7. Mit Beschluss vom 28. April 2020 nahm das Schleswig-Holsteinische Oberlandesgericht das Verfahren wieder auf und erklärte die Auslieferung für zulässig. Die von den rumänischen Behörden geschilderten Haftbedingungen erwiesen sich noch nicht als menschenrechtswidrig. Dem Beschwerdeführer stünden in den genannten Haftanstalten ausreichend persönliche Freiräume zur Verfügung. Soweit der Raum in der Haftanstalt Jilava beengter sei, seien die dortigen Haftbedingungen in ihrer Gesamtheit nicht menschenunwürdig. Der mutmaßliche Aufenthalt des Beschwerdeführers im halboffenen Vollzug sei zeitlich befristet und er könne sich tagsüber außerhalb der Hafträume bewegen, täglich einer Arbeit nachgehen, sei medizinisch sowie sozial betreut und habe telefonische Kontakt- und Besuchsmöglichkeiten. Das Resozialisierungsinteresse komme bei einem Strafvollzug im Heimatland entscheidend zum Tragen. In seinem Heimatland könne sich der Beschwerdeführer anders als in der Bundesrepublik Deutschland sprachlich hinreichend ausdrücken und die für die Resozialisierung erforderlichen Kontakte würden erleichtert und gefördert. Dies sei in die Gesamtwürdigung der Haftbedingungen einzustellen. Eine Vorlage an den EuGH sei nicht erforderlich, da die Vorlagefragen auf der Annahme von Haftbedingungen basierten, die nach dem Inhalt der Auskunft der rumänischen Behörden „nicht eintreten werden“. Bewilligungshindernisse lägen nicht vor.

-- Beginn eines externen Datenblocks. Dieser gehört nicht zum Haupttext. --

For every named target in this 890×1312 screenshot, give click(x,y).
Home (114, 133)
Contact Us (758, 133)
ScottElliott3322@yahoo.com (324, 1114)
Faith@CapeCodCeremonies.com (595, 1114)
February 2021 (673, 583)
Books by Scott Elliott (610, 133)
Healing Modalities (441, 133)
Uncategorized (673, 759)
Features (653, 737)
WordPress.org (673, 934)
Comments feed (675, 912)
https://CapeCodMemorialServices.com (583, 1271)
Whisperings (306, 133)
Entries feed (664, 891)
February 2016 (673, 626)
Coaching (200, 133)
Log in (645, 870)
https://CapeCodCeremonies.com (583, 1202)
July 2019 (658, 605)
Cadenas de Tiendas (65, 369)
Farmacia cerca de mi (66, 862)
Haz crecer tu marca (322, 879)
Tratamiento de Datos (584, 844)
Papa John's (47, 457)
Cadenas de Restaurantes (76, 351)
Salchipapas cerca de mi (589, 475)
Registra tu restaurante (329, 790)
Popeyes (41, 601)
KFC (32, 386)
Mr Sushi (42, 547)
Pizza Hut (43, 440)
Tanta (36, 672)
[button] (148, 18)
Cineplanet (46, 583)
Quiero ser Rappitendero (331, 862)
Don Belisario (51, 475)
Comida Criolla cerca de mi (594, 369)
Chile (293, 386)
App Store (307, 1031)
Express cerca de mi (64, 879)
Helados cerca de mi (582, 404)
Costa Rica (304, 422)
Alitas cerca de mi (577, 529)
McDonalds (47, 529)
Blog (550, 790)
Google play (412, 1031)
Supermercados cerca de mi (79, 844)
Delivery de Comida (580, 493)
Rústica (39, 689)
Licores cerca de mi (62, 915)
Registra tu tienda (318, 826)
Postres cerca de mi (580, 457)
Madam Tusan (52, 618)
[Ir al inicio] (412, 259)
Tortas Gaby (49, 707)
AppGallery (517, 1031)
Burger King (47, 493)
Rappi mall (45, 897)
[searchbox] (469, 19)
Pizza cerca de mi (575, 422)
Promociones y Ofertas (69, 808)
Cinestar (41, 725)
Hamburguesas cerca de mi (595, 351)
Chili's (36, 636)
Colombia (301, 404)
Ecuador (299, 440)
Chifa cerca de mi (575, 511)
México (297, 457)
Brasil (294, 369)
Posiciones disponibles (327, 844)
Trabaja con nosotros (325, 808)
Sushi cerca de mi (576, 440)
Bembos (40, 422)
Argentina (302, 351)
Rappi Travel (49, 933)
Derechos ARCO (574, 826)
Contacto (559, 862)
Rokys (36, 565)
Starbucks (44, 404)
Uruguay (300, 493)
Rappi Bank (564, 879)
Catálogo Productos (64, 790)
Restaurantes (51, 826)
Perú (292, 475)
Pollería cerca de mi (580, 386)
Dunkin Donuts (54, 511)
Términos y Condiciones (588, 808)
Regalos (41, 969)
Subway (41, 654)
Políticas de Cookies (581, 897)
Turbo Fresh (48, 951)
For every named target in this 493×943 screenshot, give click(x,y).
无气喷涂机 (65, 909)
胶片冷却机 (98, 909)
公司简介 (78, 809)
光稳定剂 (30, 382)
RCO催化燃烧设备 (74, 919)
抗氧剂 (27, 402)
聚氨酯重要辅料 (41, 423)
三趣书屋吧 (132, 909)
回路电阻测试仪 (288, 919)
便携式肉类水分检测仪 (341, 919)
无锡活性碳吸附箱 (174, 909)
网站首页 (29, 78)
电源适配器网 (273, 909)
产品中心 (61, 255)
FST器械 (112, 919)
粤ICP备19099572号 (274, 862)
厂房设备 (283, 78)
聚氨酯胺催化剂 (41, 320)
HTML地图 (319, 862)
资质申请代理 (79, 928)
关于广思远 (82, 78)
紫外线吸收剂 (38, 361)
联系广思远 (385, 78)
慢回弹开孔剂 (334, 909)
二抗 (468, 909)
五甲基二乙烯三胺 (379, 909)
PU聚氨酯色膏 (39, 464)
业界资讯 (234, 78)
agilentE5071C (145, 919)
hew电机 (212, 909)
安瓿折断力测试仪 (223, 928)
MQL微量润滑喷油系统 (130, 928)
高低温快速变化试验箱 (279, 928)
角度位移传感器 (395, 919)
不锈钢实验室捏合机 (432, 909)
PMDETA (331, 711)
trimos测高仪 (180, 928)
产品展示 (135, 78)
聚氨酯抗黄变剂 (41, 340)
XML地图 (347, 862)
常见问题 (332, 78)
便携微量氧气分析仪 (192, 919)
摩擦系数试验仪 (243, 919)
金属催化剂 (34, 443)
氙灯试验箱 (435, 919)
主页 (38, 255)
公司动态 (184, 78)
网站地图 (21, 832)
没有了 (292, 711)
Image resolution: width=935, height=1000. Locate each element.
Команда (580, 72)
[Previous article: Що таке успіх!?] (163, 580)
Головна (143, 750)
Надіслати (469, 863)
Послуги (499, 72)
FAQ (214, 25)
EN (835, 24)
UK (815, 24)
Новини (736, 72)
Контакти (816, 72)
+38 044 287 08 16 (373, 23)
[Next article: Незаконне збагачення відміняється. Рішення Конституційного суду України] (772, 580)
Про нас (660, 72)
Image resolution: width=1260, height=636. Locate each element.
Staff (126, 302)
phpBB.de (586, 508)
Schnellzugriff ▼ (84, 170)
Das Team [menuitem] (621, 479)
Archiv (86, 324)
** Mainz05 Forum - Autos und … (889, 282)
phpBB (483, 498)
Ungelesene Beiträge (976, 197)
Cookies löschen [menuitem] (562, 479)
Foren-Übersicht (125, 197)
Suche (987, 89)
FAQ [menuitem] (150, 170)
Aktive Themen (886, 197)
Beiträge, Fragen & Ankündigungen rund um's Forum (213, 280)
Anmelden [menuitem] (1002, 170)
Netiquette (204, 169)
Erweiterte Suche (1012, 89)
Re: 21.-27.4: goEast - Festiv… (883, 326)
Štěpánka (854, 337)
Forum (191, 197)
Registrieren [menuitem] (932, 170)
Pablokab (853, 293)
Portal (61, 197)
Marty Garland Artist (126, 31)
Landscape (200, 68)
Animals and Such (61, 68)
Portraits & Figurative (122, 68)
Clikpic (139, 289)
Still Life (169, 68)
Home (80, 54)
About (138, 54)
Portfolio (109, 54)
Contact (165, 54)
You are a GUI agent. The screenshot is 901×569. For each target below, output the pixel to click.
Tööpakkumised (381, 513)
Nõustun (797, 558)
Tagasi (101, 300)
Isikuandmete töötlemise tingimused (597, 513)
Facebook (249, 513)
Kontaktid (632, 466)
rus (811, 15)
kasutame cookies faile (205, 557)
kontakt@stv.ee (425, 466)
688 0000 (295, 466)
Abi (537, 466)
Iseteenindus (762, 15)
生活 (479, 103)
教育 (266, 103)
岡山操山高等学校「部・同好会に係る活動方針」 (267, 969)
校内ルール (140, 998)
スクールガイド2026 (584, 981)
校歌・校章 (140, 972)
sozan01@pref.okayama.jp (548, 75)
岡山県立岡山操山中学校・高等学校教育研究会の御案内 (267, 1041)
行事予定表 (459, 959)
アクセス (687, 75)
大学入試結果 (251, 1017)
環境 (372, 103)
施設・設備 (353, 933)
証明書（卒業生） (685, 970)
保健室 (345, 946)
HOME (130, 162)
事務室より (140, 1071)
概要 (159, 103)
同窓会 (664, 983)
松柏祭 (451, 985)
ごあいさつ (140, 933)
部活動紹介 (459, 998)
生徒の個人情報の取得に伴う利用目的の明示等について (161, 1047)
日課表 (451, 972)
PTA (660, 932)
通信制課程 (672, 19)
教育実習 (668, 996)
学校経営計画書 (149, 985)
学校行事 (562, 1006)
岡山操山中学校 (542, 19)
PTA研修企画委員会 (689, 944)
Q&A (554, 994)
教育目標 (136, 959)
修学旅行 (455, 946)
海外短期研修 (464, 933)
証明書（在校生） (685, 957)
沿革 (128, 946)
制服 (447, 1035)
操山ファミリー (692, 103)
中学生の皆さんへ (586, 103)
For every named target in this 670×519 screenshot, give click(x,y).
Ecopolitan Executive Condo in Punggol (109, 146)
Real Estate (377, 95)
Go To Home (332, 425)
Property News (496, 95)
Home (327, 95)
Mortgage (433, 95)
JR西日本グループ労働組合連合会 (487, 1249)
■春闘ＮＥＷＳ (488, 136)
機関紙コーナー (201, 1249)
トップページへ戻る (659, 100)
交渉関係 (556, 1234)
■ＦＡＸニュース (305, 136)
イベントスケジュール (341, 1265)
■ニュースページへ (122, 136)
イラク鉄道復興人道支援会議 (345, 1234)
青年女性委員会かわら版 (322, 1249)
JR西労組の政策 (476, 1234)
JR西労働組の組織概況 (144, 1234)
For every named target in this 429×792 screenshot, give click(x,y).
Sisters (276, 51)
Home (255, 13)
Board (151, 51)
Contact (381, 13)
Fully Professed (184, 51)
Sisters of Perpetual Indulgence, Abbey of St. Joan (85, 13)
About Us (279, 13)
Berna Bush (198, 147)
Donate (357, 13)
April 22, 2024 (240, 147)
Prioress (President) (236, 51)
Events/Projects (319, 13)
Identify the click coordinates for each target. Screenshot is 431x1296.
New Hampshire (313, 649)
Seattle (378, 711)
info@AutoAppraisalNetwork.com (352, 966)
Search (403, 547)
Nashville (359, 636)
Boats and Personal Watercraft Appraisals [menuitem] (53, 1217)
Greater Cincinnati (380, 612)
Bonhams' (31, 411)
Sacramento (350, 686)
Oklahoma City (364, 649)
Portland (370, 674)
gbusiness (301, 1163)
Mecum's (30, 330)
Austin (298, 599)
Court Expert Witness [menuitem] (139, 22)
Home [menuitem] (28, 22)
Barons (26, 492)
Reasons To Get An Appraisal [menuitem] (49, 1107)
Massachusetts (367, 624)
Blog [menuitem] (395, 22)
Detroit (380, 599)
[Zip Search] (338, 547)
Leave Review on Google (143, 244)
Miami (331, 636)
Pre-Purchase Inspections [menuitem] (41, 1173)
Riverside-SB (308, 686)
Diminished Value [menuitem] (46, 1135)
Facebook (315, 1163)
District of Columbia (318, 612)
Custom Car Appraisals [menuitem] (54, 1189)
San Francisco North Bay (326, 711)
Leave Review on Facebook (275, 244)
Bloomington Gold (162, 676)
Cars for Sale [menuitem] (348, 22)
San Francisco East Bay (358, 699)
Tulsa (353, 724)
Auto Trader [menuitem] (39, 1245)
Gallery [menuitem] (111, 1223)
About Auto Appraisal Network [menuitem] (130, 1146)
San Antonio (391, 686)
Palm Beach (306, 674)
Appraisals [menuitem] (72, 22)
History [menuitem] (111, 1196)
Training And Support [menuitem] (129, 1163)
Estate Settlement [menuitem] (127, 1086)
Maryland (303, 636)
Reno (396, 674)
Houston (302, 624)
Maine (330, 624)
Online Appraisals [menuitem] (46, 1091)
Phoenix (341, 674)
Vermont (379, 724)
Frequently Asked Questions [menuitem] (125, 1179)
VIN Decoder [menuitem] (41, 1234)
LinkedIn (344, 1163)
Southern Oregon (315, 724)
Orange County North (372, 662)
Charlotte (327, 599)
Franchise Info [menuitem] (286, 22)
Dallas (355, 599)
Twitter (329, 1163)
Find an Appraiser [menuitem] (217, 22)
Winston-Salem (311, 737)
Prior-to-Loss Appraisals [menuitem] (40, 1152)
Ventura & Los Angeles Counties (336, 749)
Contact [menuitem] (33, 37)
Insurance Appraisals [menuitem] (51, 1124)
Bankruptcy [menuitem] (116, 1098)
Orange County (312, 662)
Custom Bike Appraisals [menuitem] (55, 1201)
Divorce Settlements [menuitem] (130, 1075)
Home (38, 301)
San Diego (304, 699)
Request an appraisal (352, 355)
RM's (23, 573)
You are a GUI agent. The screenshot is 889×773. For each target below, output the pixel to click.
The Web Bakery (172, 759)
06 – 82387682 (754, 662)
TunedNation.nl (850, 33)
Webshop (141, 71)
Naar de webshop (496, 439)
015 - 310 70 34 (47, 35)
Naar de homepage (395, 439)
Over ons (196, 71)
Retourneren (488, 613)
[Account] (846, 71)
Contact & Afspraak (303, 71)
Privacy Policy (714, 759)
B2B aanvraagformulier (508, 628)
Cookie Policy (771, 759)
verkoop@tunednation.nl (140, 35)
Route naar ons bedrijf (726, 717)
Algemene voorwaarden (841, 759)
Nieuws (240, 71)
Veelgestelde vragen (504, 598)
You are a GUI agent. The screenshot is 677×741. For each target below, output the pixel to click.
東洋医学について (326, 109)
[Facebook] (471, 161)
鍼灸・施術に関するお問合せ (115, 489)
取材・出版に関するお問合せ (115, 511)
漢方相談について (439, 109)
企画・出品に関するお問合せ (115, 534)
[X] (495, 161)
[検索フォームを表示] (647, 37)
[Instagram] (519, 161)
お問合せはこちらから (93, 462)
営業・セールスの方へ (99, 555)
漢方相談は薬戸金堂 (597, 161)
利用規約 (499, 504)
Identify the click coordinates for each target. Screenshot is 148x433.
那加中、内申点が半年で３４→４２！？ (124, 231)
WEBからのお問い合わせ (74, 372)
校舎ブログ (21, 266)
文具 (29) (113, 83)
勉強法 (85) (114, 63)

8. Am 15. Januar 2021 forderte die Generalstaatsanwaltschaft unter Bezugnahme auf den Beschluss des Zweiten Senats des Bundesverfassungsgerichts vom 1. Dezember 2020 - 2 BvR 1845/18 und 2 BvR 2100/18 - die rumänischen Behörden zur Abgabe einer neuen Zusicherung auf.
9. Mit Schreiben vom 1. Februar 2021 teilten die rumänischen Behörden mit, dass „nach Überprüfung der Lage der...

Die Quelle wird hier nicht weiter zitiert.